広瀬 共催が発表されるその日の朝に、外務省から僕のところに「共催という情報が入っていますが本当ですか?」っていう連絡が入った。僕はその時、きっぱり言ったの。「FIFAの規定に『共同開催』はありません。われわれも共催の可能性は耳にしていますが、仮にそうなったとしても、すぐには決まりませんよ」って。なぜなら、共催にするんだったら規約を改正しなければならないわけだから。

――普通に考えたら、そうなりますよね。

広瀬 でも連中は、そうではなかった。ルールは従うものではなくて、戦略に沿って変更するものなんだよ。それって、日本人にはまったく理解できない発想だよね。僕は今でこそ「日本人には戦略の発想がない」とか言っているけれど、実はあの時に学んだことなんだよ。「ルールとか規約とか憲法を守るために、われわれは生まれてきたわけではない。それを変えるのも、実は選択肢のひとつだ」っていうのが、連中のルールに対する考え方なんだよ。なるほど、と思ったよね。

――広瀬さんが「これはおかしいぞ」と思い始めたのは、どのタイミングだったんですか?

広瀬 今から考えると、その4日ぐらい前からチューリッヒ組と連絡が一切取れなくなったんだよね。チューリッヒ組は28日に(共催となることを)知っていた。長沼さん(健=当時JFA会長。故人)、あるいは岡野さんが、当時アベランジェの腹心だった(ゼップ・)ブラッターに呼ばれたのが28日。そこでブラッターから「もし共催となったら日本は受けるか」と聞かれた。それでチューリッヒ組は「これはまずいことになった」と。

――岡野さんは宮沢さんに相談したんですよね。

広瀬 そう、それで宮沢さんは「(共催の是非は)われわれが決めることではない。その後の歴史が決めることだよ」って言ったんだよね。そこはやっぱり政治家だよね。もしサッカー関係者ばかりだったら、「話が違うじゃないか、そんな提案、蹴っちゃえ」みたいな感じになっていたかもしれない。

――どう転んでも、日本の単独開催の可能性はなかったんでしょうか。

広瀬 あったよ。アベランジェの辞任。アベランジェが自分の首と引き換えに「日本での単独開催にしてくれ」って言ったら、UEFAもそれを受け入れていたと思う。なぜアベランジェがそうしなかったのか、そこだけは今でも許せないね。だって、われわれは(招致活動に)90億円を使ったんだぜ。最初から共催だって決まっていたなら、10億円で済んでいた。ふざけんなって話だよ!

- [作業内容]
上の文書抜粋をもとに、次の問いに答えてください。
1. 共催が発表された日の朝、広瀬さんのもとに連絡を入れてきたのはどこか。
2. チューリッヒ組がブラッターに呼ばれたのは何日か。
3. 招致活動に使われた金額はいくらか。

- [元データ]
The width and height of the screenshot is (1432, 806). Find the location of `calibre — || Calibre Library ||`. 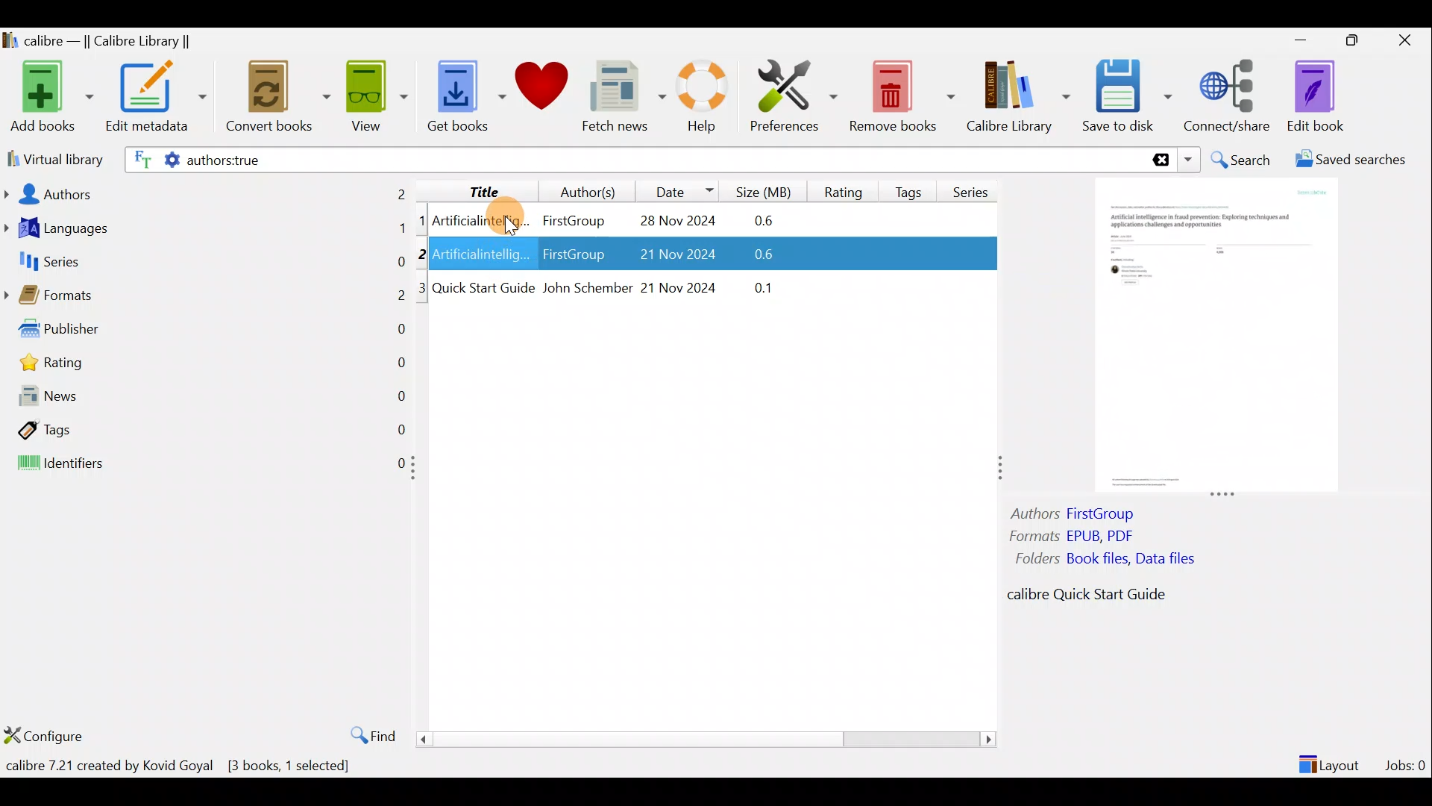

calibre — || Calibre Library || is located at coordinates (99, 42).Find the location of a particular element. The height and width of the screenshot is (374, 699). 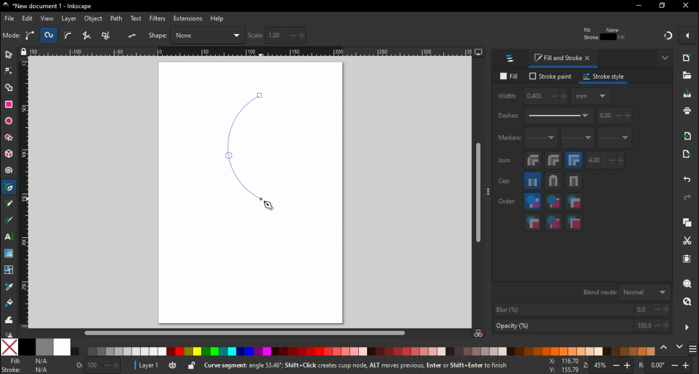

- [実施結果]
1. 外務省
2. 28日
3. 90億円